[Dataset rows]
════
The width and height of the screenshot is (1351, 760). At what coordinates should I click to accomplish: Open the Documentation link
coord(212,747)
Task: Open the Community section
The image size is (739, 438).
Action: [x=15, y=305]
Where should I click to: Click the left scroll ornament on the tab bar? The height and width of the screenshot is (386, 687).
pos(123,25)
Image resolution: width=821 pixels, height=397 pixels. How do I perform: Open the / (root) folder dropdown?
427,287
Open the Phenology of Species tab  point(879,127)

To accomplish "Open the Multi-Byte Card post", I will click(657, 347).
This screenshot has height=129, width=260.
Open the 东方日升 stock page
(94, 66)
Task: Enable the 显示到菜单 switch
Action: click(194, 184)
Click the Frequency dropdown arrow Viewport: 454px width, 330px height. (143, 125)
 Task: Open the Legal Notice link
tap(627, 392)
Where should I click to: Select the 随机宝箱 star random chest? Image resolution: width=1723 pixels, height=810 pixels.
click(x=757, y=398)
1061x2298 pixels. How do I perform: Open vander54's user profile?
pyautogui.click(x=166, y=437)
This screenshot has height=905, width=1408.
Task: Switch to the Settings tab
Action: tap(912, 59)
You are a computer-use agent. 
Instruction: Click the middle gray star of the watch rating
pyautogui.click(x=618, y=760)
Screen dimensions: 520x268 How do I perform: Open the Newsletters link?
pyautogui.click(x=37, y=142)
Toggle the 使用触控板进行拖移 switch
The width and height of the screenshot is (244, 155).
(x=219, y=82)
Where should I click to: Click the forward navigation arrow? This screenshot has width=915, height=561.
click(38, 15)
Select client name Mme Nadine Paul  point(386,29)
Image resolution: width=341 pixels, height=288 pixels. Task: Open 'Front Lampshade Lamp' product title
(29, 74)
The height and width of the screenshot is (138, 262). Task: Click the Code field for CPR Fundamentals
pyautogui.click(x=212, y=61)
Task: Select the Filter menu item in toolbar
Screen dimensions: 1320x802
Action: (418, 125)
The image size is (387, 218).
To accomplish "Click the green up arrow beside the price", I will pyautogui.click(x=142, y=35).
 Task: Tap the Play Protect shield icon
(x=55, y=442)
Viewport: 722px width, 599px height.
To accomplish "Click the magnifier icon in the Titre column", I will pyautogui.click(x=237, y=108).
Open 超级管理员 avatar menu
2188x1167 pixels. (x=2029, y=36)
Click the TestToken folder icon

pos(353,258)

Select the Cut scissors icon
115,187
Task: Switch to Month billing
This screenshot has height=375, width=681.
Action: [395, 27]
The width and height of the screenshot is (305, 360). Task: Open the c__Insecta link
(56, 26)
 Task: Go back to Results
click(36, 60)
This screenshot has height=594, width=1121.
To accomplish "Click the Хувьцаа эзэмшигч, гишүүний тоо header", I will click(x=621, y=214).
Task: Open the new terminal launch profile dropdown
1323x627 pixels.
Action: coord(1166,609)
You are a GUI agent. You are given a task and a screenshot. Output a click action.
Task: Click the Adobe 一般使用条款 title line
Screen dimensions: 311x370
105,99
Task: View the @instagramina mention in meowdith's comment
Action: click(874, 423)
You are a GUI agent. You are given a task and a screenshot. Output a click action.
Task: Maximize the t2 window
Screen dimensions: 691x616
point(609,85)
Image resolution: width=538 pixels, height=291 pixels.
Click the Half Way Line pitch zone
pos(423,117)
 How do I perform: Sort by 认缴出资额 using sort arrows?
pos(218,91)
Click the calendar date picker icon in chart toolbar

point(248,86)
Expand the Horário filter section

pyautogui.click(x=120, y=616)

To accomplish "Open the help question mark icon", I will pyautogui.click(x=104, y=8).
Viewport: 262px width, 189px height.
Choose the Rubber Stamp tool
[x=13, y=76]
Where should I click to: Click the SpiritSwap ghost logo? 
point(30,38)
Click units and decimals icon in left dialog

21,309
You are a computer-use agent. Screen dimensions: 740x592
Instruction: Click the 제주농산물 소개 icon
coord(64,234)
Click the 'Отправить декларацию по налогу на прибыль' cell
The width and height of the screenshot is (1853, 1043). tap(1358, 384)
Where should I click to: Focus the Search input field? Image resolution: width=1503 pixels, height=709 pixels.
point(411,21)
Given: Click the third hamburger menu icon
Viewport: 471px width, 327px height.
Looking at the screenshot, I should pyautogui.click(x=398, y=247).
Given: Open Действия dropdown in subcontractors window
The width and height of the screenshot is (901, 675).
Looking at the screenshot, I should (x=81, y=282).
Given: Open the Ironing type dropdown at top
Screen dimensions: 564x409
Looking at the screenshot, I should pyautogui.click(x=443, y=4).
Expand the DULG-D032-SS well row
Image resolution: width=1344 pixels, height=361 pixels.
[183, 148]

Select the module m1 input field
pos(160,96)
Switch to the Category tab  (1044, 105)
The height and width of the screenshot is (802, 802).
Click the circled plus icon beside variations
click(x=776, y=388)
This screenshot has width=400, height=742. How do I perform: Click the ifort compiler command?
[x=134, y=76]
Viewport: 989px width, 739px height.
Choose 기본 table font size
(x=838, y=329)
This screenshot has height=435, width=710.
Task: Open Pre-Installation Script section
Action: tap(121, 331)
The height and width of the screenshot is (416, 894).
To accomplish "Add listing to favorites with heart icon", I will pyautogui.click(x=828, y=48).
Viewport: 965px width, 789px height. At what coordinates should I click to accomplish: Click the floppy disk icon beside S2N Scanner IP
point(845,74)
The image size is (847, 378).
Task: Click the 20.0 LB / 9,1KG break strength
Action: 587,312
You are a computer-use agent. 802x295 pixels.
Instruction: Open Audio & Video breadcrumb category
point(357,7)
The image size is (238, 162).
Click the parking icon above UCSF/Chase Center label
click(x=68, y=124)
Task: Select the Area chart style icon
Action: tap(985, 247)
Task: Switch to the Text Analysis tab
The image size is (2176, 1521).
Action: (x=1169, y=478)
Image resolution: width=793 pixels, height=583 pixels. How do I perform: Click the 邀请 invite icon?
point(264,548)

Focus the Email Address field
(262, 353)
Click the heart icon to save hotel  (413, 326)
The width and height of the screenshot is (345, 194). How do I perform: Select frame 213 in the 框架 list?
════
What the task asks:
Print the listing lines again without any change, starting at the line containing "This screenshot has width=400, height=742." and running through the end of the listing, with both of those lines included.

Output for this exercise:
This screenshot has width=400, height=742. How do I perform: Click the ifort compiler command?
[x=134, y=76]
Viewport: 989px width, 739px height.
Choose 기본 table font size
(x=838, y=329)
This screenshot has height=435, width=710.
Task: Open Pre-Installation Script section
Action: tap(121, 331)
The height and width of the screenshot is (416, 894).
To accomplish "Add listing to favorites with heart icon", I will pyautogui.click(x=828, y=48).
Viewport: 965px width, 789px height. At what coordinates should I click to accomplish: Click the floppy disk icon beside S2N Scanner IP
point(845,74)
The image size is (847, 378).
Task: Click the 20.0 LB / 9,1KG break strength
Action: 587,312
You are a computer-use agent. 802x295 pixels.
Instruction: Open Audio & Video breadcrumb category
point(357,7)
The image size is (238, 162).
Click the parking icon above UCSF/Chase Center label
click(x=68, y=124)
Task: Select the Area chart style icon
Action: tap(985, 247)
Task: Switch to the Text Analysis tab
The image size is (2176, 1521).
Action: (x=1169, y=478)
Image resolution: width=793 pixels, height=583 pixels. How do I perform: Click the 邀请 invite icon?
point(264,548)

Focus the Email Address field
(262, 353)
Click the heart icon to save hotel  (413, 326)
The width and height of the screenshot is (345, 194). How do I perform: Select frame 213 in the 框架 list?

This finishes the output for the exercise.